Chereads / Tale of The Sad Ghost / Chapter 25 - Perjuangan Cinta Nadia

Chapter 25 - Perjuangan Cinta Nadia

Nadia masih ada di Serang, Banten. Tepatnya disekitar rumah Tama yang sudah lama tidak di tinggali. Nadia terdiam sejenak memikirkan perkataan tetangga Tama mengenai anggota keluarga yang meninggal.

"Siapa yang meninggal?"

Nadia terus bertanya - tanya dalam hati.

"Apakah mungkin yang meninggal adalah adiknya Tama? Lalu mengapa saat kami bertemu, Tama tidak bercerita sama sekali padaku", ucap Nadia di dalam hati.

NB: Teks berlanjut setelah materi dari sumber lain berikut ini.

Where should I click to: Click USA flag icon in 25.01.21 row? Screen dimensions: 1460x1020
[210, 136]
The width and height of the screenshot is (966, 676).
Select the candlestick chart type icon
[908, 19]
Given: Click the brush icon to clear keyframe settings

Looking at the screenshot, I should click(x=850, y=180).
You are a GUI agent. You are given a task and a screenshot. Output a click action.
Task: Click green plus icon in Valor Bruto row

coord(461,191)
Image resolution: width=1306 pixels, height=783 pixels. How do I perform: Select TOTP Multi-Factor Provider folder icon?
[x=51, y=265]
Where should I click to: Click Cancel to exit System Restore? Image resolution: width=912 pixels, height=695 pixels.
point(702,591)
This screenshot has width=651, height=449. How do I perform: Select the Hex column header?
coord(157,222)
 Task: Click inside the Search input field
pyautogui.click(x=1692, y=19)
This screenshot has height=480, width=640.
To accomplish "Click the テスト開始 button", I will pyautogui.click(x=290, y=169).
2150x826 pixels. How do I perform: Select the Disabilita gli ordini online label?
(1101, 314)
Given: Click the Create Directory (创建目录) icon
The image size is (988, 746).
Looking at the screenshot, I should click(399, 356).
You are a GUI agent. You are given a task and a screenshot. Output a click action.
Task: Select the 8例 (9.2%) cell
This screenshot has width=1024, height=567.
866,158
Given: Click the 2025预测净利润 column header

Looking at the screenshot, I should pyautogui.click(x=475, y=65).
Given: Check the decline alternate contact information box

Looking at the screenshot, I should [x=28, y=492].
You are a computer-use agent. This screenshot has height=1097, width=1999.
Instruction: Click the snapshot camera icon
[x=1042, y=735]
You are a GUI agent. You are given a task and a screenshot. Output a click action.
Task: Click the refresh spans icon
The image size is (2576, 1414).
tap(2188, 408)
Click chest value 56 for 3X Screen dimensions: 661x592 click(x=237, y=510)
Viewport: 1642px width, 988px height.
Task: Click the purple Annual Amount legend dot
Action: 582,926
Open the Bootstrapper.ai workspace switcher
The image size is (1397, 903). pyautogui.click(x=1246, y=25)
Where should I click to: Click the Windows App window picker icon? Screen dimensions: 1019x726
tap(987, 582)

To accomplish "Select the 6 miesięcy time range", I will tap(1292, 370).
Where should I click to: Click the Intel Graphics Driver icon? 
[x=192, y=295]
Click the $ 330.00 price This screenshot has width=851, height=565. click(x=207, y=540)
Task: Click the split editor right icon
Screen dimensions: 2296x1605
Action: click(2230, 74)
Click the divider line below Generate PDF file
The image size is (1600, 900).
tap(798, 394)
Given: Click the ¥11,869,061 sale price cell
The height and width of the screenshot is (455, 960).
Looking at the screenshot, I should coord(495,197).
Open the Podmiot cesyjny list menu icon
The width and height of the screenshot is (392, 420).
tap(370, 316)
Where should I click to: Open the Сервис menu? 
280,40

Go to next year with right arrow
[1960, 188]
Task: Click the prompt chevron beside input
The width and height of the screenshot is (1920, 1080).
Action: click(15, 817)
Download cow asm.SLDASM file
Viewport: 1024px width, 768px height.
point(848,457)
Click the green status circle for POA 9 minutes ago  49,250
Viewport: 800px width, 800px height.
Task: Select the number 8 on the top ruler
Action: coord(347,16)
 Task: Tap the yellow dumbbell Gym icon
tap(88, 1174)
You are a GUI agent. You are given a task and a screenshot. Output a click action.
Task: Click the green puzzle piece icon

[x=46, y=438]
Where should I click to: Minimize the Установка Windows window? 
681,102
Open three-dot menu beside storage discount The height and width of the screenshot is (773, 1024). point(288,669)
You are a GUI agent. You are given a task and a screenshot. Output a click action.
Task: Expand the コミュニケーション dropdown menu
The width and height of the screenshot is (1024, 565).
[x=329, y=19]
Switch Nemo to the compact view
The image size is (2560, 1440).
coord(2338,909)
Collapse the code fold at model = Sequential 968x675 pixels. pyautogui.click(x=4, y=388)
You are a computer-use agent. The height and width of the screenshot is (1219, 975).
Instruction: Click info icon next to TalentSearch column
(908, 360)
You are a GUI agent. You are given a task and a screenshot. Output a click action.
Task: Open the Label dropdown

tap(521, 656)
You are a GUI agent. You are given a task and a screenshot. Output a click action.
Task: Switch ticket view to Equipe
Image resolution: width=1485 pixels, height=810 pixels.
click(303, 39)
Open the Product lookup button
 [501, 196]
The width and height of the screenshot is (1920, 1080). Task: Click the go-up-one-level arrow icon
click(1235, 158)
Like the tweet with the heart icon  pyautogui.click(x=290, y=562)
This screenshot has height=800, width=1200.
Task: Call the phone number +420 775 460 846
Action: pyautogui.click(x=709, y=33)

Nadia sangat penasaran dengan hidup Tama yang kini begitu misterius. Padahal saat mereka kuliah dulu, Tama sangat terbuka dengan Nadia.

"Ini tidak bisa dibiarkan", ucap Nadia.

Nadia bergegas menuju kosan Devan untuk mencari informasi mengenai keluarga Tama. Nadia memesan ojek online untuk menuju kos Devan.

Hari itu Devan sedang sibuk menyusun laporan penelitiannya mengenai dunia siluman ular. Ia akan menyerahkan berkas informasi itu kepada tim produser untuk dapat segera diproduksi tayangan kisah misteri itu.

15 menit kemudian Nadia sampai di depan kos Devan.

"Devan!", teriak Nadia memanggil dari luar.

Devan mendengar samar - samar suara Nadia tetapi ia tidak yakin karena Nadia tinggal di Jakarta. Tidak mungkin rasanya Nadia akan datang ke kosan Devan yang mana perjalanan mungkin memakan waktu kurang lebih 3 jam.

Tetapi tidak lama kemudian, ada tetangga kos Devan yang baru saja sampai di kos itu. Tetangga kos Devan mengajak Nadia untuk langsung menuju depan pintu agar Devan mendengar namanya di panggil.

Tok.. tok.. tok..

"Mas Devan, Ada temannya nih", teriak tetangga kos.

Devan melepaskan headset yang sedang menepel ditelinganya.

"Hah, paling juga si Tama. Tinggal nembus tembok apa susahnya sih".

Devan membuka pintu dan sangat terkejut ketika melihat Nadia di hadapannya.

"N.. Na.. Nadia!",

"Ini mas Devan nya sudah ada, kalau gitu saya pamit ya mba, mas", kata tetangga kos Devan.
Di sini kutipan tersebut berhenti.